The setup of the development environment helps us deal with policy development for further recipes. The checkout of the distributions' SELinux policy tree is to query the existing policy rules while developing new policies. SELinux does not require to have the policy sources available on a system (only the compiled binary SELinux policy modules and parts of the SELinux policy rules, which can be used by other policy modules). As a result, default installations usually do not have the policy rules available on the system.

By having the checkout at our disposal, we can review the existing SELinux policy files and happily use examples from it for our own use. A major user of this checkout is the functions.sh script, which uses the ${POLICY_LOCATION} variable to know where the checkout is hosted. This script provides several functions that we'll use throughout this book; they will also help in querying the sources.

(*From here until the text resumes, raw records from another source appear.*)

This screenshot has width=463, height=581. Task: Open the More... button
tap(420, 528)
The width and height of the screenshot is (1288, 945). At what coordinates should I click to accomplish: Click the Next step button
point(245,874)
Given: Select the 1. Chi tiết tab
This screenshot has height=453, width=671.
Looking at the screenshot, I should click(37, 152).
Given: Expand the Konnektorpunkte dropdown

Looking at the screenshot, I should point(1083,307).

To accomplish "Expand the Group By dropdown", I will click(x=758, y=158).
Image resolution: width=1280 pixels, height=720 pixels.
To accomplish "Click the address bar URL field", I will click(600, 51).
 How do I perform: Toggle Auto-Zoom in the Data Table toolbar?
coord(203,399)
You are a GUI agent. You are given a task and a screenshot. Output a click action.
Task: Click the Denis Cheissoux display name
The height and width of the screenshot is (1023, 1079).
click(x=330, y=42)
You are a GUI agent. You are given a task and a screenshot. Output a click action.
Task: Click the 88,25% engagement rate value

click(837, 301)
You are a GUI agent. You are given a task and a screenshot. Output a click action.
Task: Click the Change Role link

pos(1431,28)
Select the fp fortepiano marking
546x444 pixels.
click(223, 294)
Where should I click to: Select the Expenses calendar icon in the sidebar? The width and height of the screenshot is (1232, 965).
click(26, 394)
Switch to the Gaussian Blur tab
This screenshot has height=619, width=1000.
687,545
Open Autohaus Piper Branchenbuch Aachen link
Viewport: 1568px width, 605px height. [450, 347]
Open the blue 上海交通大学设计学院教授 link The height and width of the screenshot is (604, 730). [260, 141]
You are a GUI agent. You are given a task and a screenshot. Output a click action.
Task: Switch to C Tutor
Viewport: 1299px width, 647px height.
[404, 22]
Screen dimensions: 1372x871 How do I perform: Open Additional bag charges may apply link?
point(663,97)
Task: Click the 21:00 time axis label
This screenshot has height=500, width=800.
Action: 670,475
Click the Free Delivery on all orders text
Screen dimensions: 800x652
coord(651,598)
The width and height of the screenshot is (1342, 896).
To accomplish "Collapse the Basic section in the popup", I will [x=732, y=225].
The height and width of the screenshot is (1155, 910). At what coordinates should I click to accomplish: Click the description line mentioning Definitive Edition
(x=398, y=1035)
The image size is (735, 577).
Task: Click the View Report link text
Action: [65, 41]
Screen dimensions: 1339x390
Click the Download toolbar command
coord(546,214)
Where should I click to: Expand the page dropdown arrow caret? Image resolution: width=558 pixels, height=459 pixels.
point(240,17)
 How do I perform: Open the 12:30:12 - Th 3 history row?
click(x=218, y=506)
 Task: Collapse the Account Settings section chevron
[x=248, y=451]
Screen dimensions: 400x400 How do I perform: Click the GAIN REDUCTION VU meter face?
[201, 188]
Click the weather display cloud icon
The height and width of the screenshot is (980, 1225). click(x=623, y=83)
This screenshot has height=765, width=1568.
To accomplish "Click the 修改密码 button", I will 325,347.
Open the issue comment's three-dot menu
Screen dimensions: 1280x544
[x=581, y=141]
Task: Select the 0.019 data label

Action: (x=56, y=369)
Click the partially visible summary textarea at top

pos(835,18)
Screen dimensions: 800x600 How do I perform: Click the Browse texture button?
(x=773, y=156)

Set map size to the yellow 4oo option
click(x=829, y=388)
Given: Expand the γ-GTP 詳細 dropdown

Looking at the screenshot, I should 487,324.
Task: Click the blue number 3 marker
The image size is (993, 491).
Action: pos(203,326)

By sourcing this functions.sh script during log on, these functions are readily available in the user's shell. One of these functions is the seshowif function, which displays the rules of a particular interface. The example given shows the definition of the files_read_etc_files interface, which we used to validate that our setup is working correctly.

The functions.sh script can also work with the interface files that are available through /usr/share/selinux/devel/ (on Fedora/Red Hat systems), making the checkout of the policy repository optional if the user does not need access to the complete policy rules. The policy location defined then is as follows:

export POLICY_LOCATION=/usr/share/selinux/devel/

There's more...

Next to the distributions' SELinux policy tree, one can also use the reference policy SELinux tree. This is the upstream project that most, if not all, Linux distributions use as the source of their policies. It has to be said though that the reference policy often lags behind on the policy repositories of the individual distributions, as it has stricter acceptance criteria for policy enhancements.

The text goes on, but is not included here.